**The task**
Using the material below, return exactly the lines between the one holding "You are a computer-use agent. Image resolution: width=1077" and the one holding "Given: Click the Cancel button", inclusive, and no others.

★ ★ ★ ★ ★ ★ ★

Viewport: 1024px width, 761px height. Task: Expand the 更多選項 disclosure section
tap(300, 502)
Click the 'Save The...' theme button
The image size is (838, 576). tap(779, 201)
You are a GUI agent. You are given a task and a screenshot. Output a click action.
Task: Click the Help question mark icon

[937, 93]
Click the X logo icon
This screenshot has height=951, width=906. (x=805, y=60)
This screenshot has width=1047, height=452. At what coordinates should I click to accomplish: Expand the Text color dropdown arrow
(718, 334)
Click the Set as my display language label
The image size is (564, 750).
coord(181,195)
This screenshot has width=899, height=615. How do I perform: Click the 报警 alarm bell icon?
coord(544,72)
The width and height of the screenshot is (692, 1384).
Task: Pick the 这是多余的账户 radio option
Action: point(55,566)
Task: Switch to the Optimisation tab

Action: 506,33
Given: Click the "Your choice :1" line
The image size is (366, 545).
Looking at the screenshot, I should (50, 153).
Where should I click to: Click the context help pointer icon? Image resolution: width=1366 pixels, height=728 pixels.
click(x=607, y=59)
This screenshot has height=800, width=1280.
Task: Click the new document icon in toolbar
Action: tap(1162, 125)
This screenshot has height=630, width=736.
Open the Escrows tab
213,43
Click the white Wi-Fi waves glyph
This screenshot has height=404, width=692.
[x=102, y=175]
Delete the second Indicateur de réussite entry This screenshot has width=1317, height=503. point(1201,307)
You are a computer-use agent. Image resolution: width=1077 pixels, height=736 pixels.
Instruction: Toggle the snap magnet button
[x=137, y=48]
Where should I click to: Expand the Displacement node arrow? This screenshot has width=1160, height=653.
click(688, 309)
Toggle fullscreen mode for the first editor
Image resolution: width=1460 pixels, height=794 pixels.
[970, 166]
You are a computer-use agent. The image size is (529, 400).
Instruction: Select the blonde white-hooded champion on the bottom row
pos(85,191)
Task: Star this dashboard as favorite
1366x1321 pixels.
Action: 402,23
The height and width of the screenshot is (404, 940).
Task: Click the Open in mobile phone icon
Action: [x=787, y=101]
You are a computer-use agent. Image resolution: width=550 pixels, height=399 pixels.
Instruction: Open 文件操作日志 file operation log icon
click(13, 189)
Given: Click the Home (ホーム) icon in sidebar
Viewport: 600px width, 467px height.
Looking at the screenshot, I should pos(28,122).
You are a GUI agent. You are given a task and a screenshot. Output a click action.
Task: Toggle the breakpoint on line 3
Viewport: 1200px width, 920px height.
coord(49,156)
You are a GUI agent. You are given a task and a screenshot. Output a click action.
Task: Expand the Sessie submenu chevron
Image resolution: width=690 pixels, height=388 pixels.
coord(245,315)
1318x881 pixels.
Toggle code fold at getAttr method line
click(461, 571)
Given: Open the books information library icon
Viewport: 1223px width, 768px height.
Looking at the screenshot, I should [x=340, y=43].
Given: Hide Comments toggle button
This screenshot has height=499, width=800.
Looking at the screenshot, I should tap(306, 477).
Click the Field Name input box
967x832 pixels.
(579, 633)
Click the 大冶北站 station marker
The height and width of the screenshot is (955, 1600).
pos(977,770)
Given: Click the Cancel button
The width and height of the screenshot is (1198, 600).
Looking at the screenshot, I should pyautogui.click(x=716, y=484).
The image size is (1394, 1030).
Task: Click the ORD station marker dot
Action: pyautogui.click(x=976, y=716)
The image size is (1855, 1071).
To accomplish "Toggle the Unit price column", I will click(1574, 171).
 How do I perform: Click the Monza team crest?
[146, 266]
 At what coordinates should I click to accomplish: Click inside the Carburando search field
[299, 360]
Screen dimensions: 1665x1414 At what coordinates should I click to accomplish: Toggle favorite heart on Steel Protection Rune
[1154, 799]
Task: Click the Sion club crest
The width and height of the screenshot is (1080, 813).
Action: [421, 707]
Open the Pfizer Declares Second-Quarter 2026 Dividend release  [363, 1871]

★ ★ ★ ★ ★ ★ ★

**Exercise output**
You are a computer-use agent. Image resolution: width=1077 pixels, height=736 pixels.
Instruction: Toggle the snap magnet button
[x=137, y=48]
Where should I click to: Expand the Displacement node arrow? This screenshot has width=1160, height=653.
click(688, 309)
Toggle fullscreen mode for the first editor
Image resolution: width=1460 pixels, height=794 pixels.
[970, 166]
You are a computer-use agent. The image size is (529, 400).
Instruction: Select the blonde white-hooded champion on the bottom row
pos(85,191)
Task: Star this dashboard as favorite
1366x1321 pixels.
Action: 402,23
The height and width of the screenshot is (404, 940).
Task: Click the Open in mobile phone icon
Action: [x=787, y=101]
You are a computer-use agent. Image resolution: width=550 pixels, height=399 pixels.
Instruction: Open 文件操作日志 file operation log icon
click(13, 189)
Given: Click the Home (ホーム) icon in sidebar
Viewport: 600px width, 467px height.
Looking at the screenshot, I should pos(28,122).
You are a GUI agent. You are given a task and a screenshot. Output a click action.
Task: Toggle the breakpoint on line 3
Viewport: 1200px width, 920px height.
coord(49,156)
You are a GUI agent. You are given a task and a screenshot. Output a click action.
Task: Expand the Sessie submenu chevron
Image resolution: width=690 pixels, height=388 pixels.
coord(245,315)
1318x881 pixels.
Toggle code fold at getAttr method line
click(461, 571)
Given: Open the books information library icon
Viewport: 1223px width, 768px height.
Looking at the screenshot, I should [x=340, y=43].
Given: Hide Comments toggle button
This screenshot has height=499, width=800.
Looking at the screenshot, I should tap(306, 477).
Click the Field Name input box
967x832 pixels.
(579, 633)
Click the 大冶北站 station marker
The height and width of the screenshot is (955, 1600).
pos(977,770)
Given: Click the Cancel button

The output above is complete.